La construction de la villa date de la fin des années 1920 et a fait l’objet de transformations en 1949.
La parcelle no 6479 est située en zone villa, selon le règlement concernant le plan d’extension adopté le 3 novembre 1942 et approuvé par le Conseil d’Etat le 29 décembre 1942 (ci-après : RPE). Le RPE a été révisé le 10 mars 1992 par le Conseil communal et approuvé par le Conseil d’Etat le 23 octobre 1992.
Il résulte du dossier de la Municipalité de Lausanne (ci-après : la municipalité) que les époux Moreillon ont acquis leur propriété en 1997. Ils ont mis à l’enquête publique un projet de transformations intérieures et extérieures comprenant un agrandissement en sous-sol, création de deux surfaces de bureaux lors de l’enquête publique qui s’est déroulée du 29 octobre au 18 novembre 1999. Le permis de construire leur a été délivré le 6 janvier 2000. A cette occasion, l’autorité intimée leur a expliqué que lors de la révision du RPE de 1992, la philosophie adoptée était de maintenir le nombre de niveaux habitables pour les villas tout en prenant en compte la topographie parfois particulière du territoire lausannois, d’où l’introduction de la possibilité de répartir les 3/5 ème de la surface du deuxième niveau entre les combles et les sous-sols, possibilité dont les intéressés ont bénéficié à concurrence de 60 m2 sur 63,35 m2 possible (v. note de séance de la direction des travaux de la Commune de Lausanne du 20 juin 2003).
B. Du 2 juillet au 22 juillet 2004, la municipalité a mis à l’enquête publique le projet d’agrandissement de la villa, bâtiment ECA no 7971a, propriété de Laurent Moreillon et Marianne Favre Moreillon, tendant à la création d’une bibliothèque de 15,1 m2 accolée à l’ange nord-est de la villa, d’un bûcher attenant à un agrandissement de la maison d’habitation tendant à la création d’une annexe de deux étages complets et terrasse sur le garage existant (bâtiment ECA no 7971b).
Ce projet d’agrandissement a fait suite à l’impossibilité signifiée aux intéressés d’extension de la surface de leur maison dans les combles, en raison d’un solde résiduel de 3,35 m2 de surface habitable (v. procès-verbal du 20 juin 2003 précité).

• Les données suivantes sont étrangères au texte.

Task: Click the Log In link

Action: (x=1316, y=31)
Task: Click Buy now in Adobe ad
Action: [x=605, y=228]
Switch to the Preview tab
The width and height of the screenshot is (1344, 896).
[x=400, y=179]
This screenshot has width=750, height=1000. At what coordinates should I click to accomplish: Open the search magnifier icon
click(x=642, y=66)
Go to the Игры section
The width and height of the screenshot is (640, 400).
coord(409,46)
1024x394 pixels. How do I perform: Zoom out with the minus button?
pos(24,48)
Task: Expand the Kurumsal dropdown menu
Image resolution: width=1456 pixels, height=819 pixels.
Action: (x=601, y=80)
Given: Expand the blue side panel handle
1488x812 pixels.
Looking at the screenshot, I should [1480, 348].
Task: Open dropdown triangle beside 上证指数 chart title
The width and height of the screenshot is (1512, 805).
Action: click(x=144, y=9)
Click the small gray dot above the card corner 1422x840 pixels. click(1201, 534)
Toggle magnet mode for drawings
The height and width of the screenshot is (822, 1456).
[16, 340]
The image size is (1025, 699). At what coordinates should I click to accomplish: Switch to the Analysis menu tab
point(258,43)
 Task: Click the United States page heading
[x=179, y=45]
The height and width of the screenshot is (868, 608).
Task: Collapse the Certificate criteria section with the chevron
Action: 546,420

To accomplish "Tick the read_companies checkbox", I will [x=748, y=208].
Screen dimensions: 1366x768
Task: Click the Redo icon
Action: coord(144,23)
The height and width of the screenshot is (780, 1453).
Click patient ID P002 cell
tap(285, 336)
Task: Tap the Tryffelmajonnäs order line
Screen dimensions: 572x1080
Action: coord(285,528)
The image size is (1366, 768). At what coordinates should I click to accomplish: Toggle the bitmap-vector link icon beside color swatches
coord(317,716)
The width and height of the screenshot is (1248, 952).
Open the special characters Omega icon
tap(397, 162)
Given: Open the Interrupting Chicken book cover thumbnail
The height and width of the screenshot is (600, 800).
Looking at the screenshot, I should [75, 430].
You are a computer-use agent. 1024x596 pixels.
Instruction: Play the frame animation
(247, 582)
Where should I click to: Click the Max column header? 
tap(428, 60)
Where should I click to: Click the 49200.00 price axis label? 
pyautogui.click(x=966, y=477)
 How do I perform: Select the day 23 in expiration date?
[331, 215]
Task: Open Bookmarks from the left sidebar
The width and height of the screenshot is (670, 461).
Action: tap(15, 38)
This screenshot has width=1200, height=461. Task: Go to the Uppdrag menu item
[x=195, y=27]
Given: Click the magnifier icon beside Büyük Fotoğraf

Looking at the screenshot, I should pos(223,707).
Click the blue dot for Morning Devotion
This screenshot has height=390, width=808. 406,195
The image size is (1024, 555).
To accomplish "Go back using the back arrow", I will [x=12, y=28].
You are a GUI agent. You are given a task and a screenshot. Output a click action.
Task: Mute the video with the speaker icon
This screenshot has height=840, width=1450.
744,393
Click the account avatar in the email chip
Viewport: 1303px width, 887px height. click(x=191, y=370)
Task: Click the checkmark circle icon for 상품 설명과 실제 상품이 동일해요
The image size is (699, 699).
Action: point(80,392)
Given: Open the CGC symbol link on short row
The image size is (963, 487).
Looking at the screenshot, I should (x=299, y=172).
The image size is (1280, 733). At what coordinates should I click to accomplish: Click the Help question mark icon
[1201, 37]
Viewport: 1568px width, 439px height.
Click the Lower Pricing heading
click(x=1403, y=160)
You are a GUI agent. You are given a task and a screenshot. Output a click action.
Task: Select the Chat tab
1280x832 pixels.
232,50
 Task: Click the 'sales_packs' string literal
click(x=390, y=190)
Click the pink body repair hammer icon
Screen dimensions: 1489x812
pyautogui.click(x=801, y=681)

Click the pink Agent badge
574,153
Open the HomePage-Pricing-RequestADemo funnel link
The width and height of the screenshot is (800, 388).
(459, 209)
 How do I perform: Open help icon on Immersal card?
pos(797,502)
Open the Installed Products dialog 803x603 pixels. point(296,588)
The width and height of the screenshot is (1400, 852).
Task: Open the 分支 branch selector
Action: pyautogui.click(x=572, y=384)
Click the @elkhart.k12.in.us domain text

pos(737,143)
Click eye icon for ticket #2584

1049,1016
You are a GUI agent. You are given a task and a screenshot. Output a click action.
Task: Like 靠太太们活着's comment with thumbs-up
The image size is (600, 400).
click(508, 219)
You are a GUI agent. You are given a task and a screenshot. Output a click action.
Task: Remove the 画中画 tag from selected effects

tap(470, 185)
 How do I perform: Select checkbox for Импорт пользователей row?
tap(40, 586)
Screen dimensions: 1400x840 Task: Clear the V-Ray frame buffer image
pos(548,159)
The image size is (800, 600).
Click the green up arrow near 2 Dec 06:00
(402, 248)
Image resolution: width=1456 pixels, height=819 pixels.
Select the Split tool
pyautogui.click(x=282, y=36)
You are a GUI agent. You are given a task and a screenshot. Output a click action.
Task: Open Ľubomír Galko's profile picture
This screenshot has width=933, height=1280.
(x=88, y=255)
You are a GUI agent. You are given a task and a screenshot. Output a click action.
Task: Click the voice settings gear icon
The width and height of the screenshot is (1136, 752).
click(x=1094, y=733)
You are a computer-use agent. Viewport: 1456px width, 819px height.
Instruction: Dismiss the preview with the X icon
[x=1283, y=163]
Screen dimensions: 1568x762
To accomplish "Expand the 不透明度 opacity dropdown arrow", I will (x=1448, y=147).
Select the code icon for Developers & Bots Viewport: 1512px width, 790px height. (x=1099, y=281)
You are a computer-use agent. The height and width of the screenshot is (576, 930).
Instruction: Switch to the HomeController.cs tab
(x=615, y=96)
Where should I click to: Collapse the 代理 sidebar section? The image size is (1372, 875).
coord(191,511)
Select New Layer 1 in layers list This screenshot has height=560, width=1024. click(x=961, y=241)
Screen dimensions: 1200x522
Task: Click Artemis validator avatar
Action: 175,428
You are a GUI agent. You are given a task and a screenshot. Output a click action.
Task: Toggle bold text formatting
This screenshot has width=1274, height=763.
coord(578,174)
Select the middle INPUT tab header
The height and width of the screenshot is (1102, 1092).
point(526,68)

Le projet a suscité deux oppositions, celle d’une part de Manuele Sabattini, propriétaire de la parcelle no 6475, et celle de René et Erika Besson, propriétaires de la parcelle no 6979 d’autre part, en relation avec la hauteur du projet et de la perte de dégagement, de la lumière et de l’ensoleillement qui en résulterait. La parcelle de René et Erika Besson se trouve au nord ouest du bien-fonds no 6479.
C. Par décisions du 13 août 2004, la municipalité a écarté les oppositions des intéressés au motif qu’elles étaient infondées en droit public et autorisé le projet qu’elle a jugé comme conforme au RPE, zone de villas, ainsi qu’au futur règlement concernant le plan général d’affectation (RPGA), zone de mixte de faible densité. La municipalité a considéré ce qui suit :
« (…)
Les agrandissements projetés, tant au Sud/Sud-Ouest qu’au Nord-Est sont conformes aux règles actuelles et futures relevées ci-avant. En effet, la distance aux limites (5 m), la mesure d’utilisation du sol (1/6ème de coefficient d’utilisation du sol, et 0,5 d’indice d’utilisation), le nombre de niveau prescrit (deux étages + un niveau partiel) sont respectés. De plus, les conditions des règles relatives aux aménagements extérieurs (titre VII bis du RPE ainsi que le chapitre 3.5 du futur RPGA) sont aussi remplies.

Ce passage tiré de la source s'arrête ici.